About this task: Go to the line holding "The image size is (1280, 720)." in the data below. Return it and each line after it through the last, exactly, and skip the pictures.

Exercise inputs:
════════════════════

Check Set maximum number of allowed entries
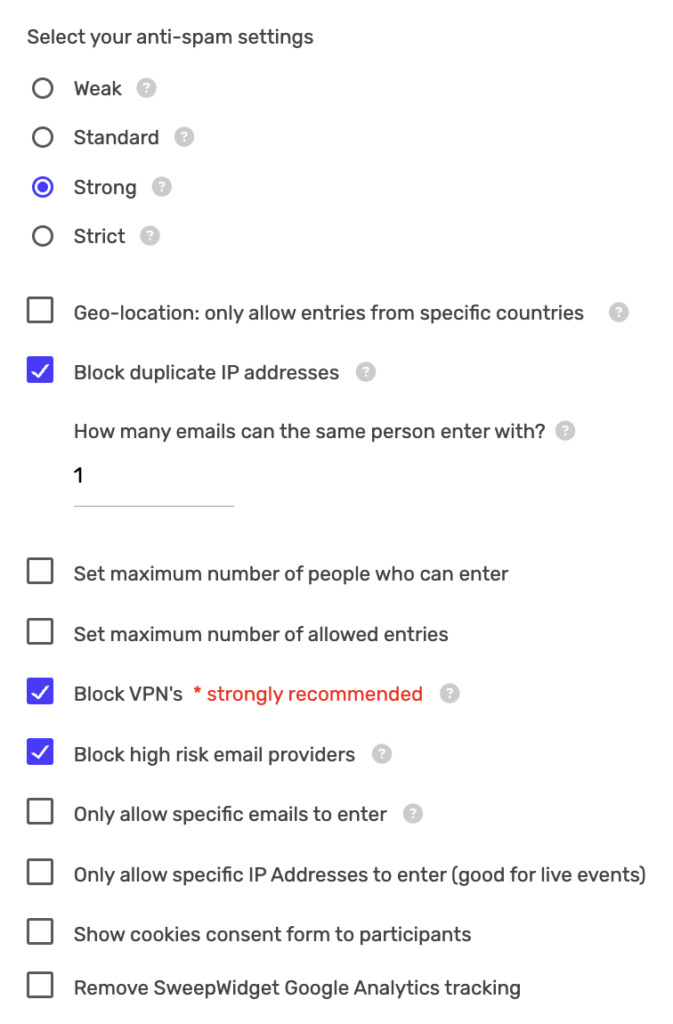This screenshot has width=673, height=1024. [x=40, y=632]
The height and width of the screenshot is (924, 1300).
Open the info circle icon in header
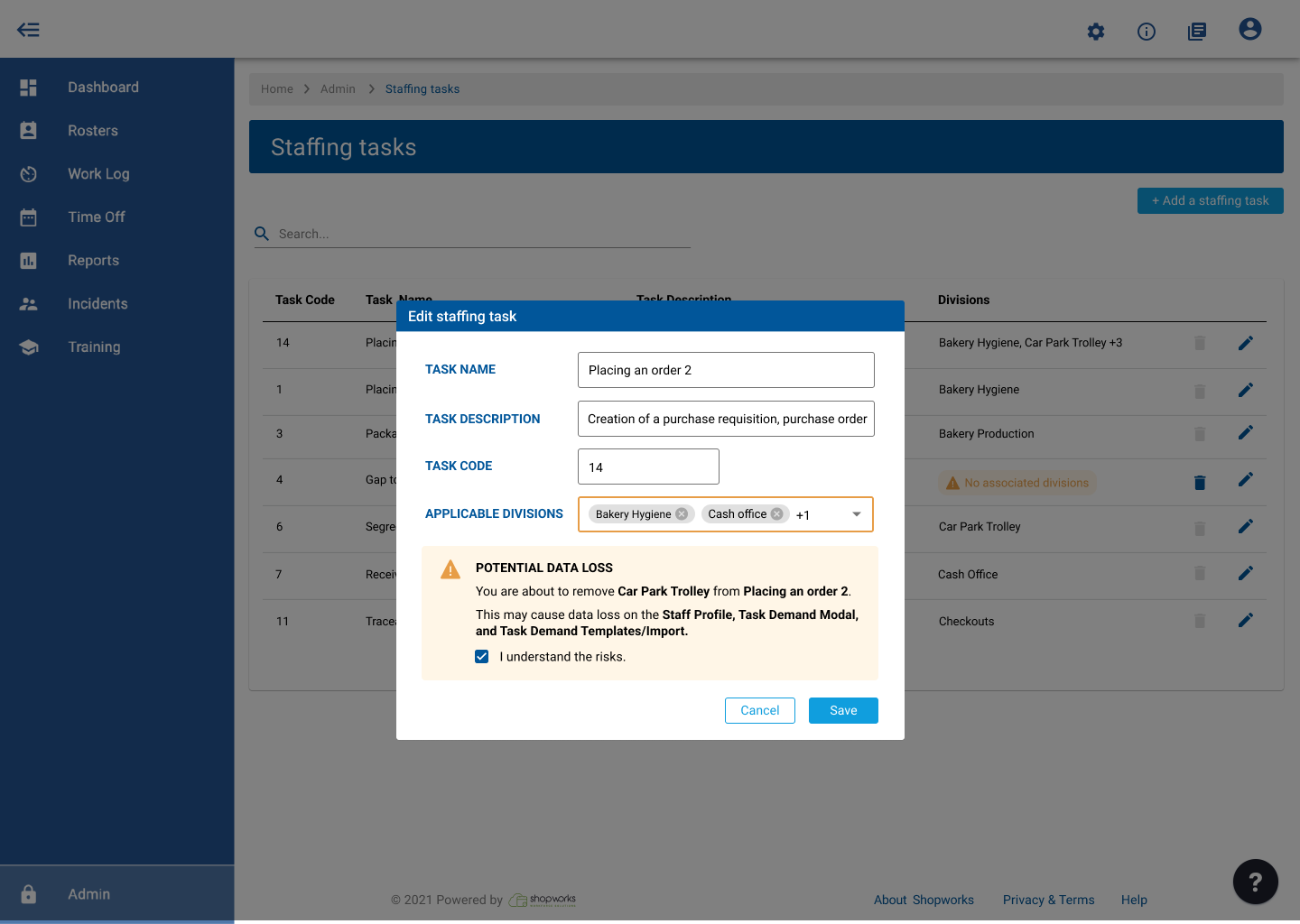click(1147, 32)
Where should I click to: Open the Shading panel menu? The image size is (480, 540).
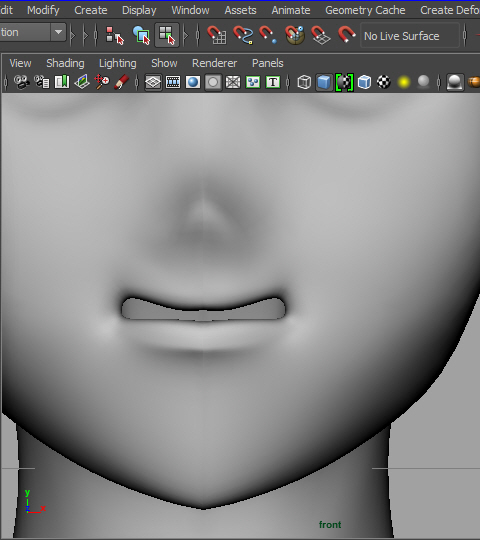pyautogui.click(x=65, y=63)

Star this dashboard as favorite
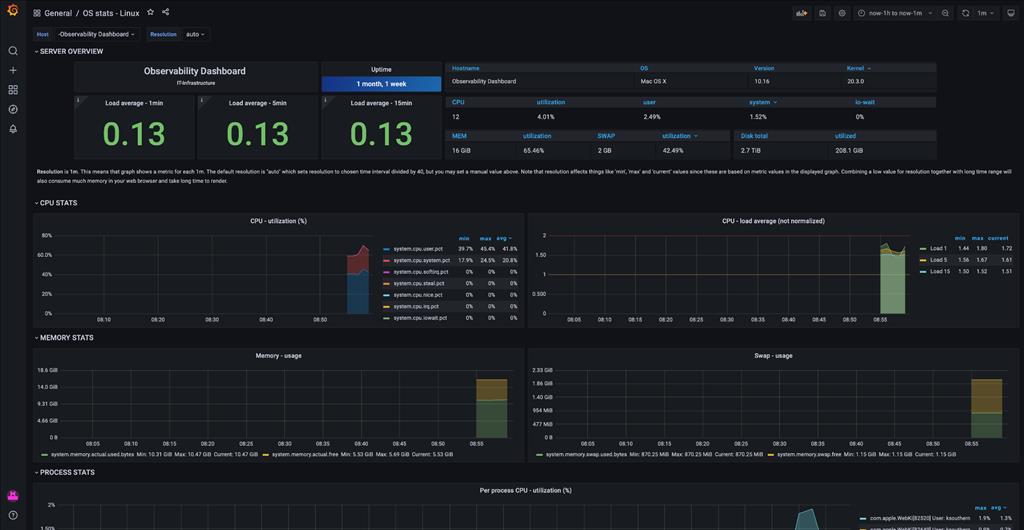click(150, 13)
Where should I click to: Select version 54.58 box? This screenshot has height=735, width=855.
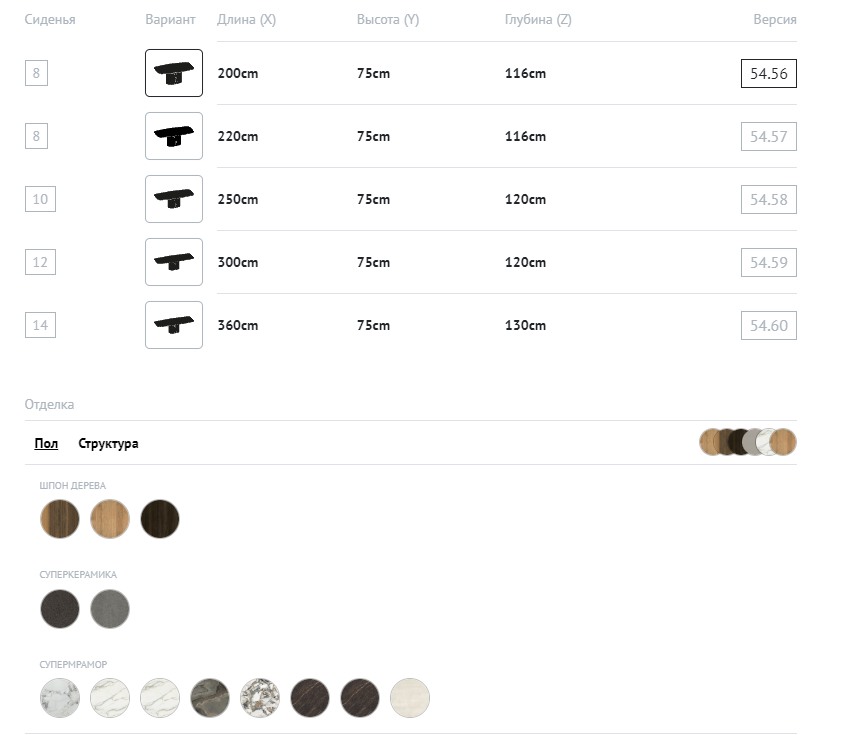pos(768,200)
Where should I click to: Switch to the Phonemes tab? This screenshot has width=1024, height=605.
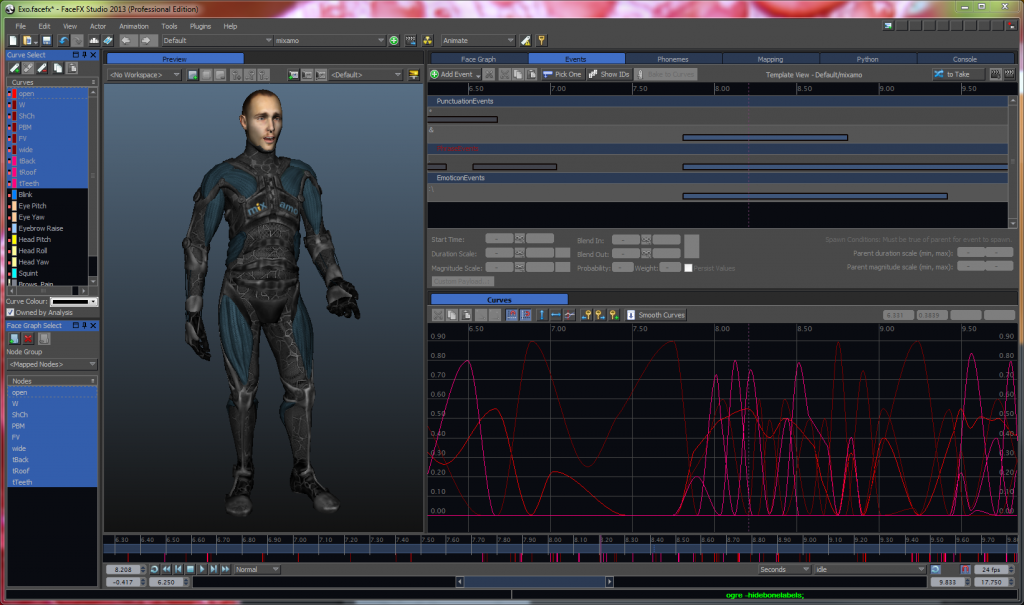coord(673,59)
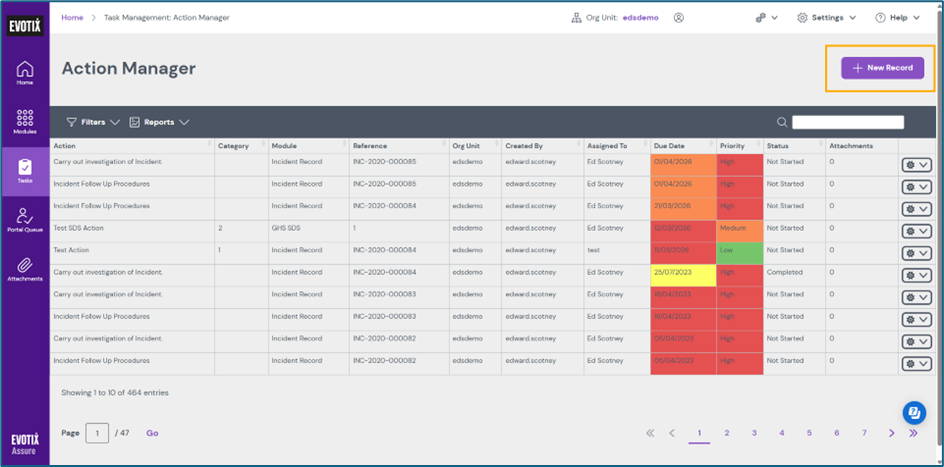This screenshot has height=467, width=944.
Task: Expand the Reports dropdown
Action: coord(159,122)
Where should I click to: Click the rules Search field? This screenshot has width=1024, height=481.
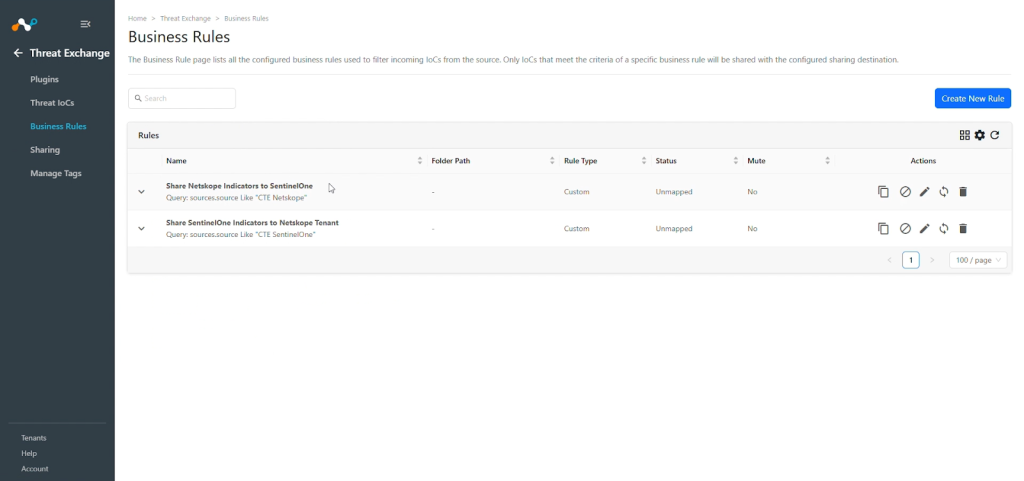(x=182, y=99)
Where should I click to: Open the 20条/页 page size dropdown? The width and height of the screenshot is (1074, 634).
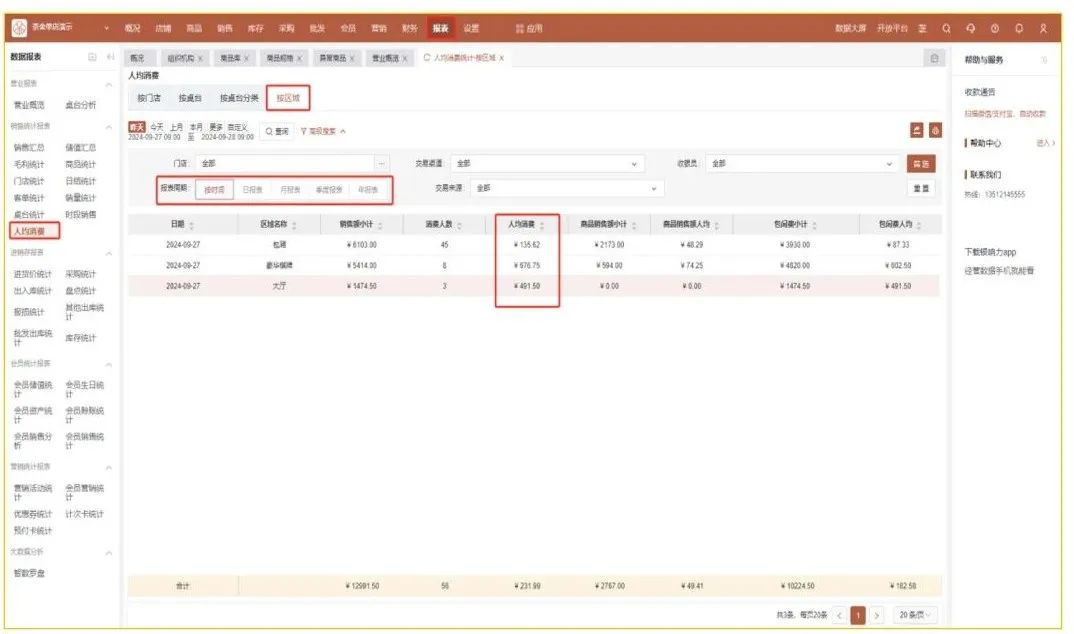tap(916, 614)
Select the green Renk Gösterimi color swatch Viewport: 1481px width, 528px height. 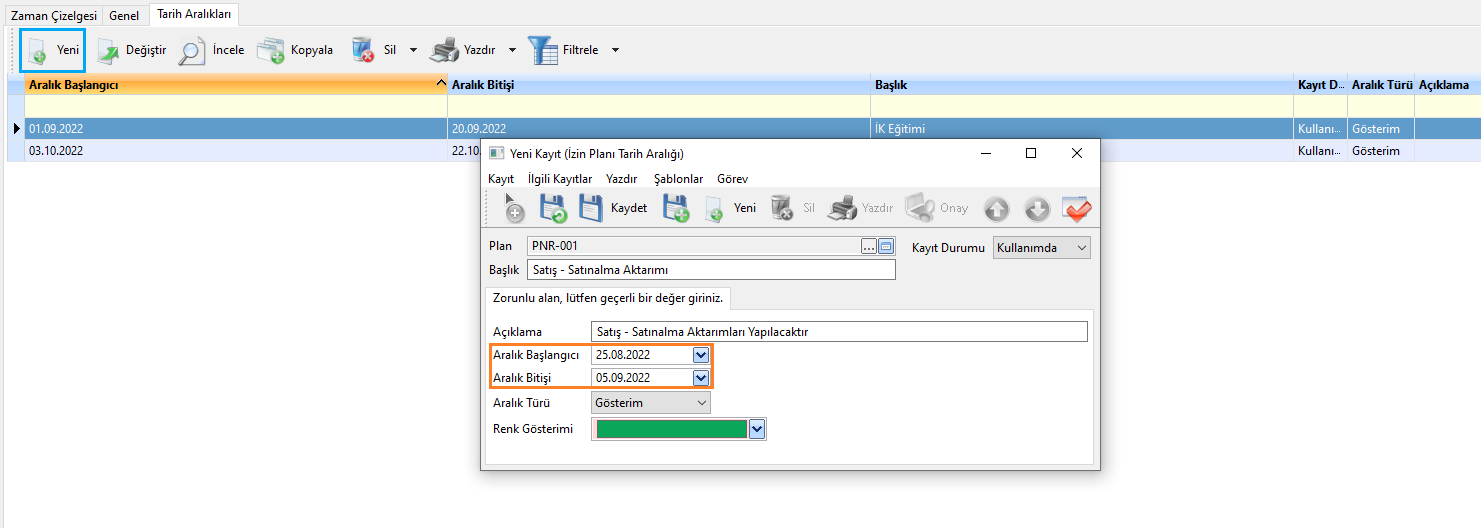click(x=670, y=429)
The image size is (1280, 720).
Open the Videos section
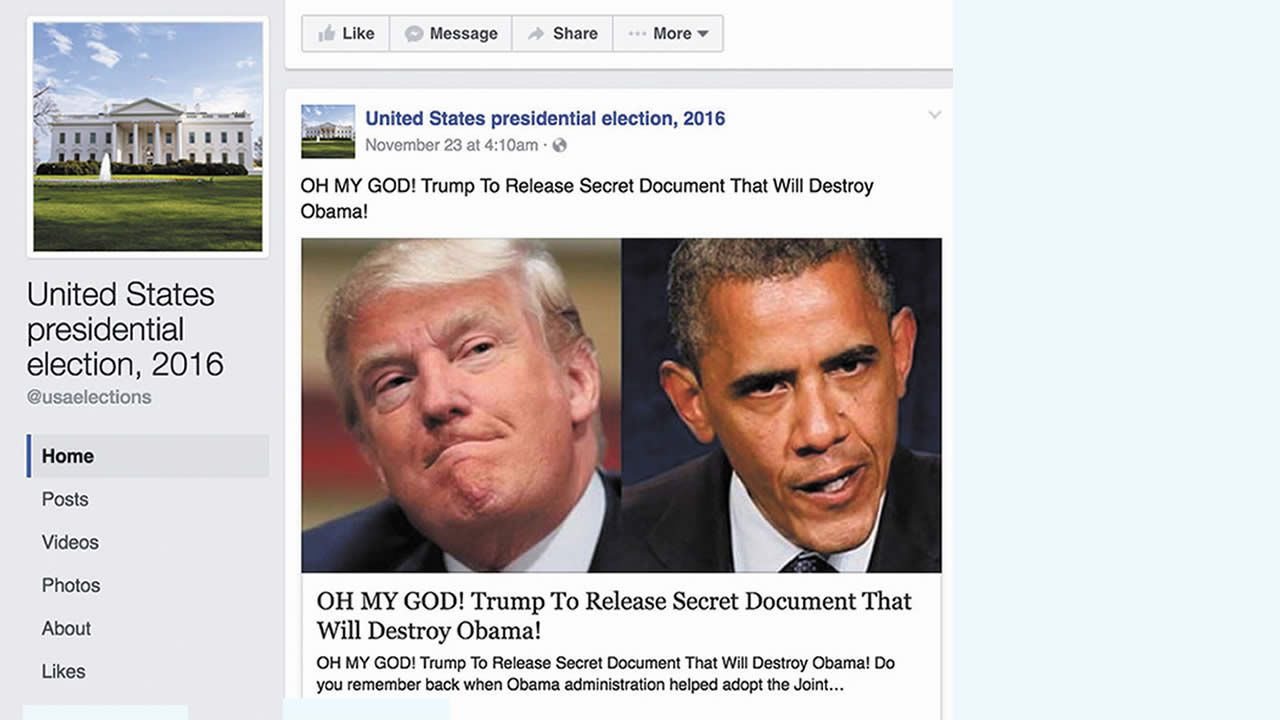pyautogui.click(x=70, y=542)
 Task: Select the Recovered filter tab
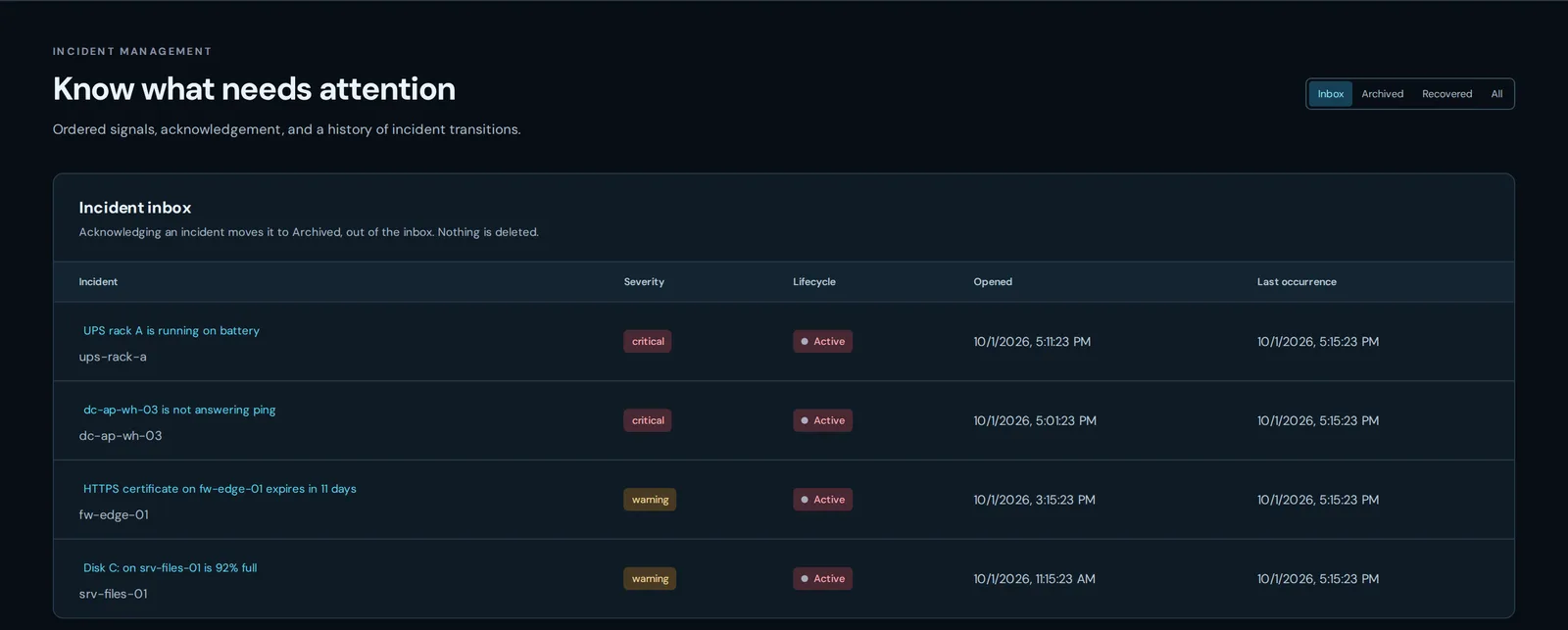1446,94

════════════════════

Result of this exercise:
The image size is (1280, 720).
Open the Videos section
pyautogui.click(x=70, y=542)
 Task: Select the Recovered filter tab
1446,94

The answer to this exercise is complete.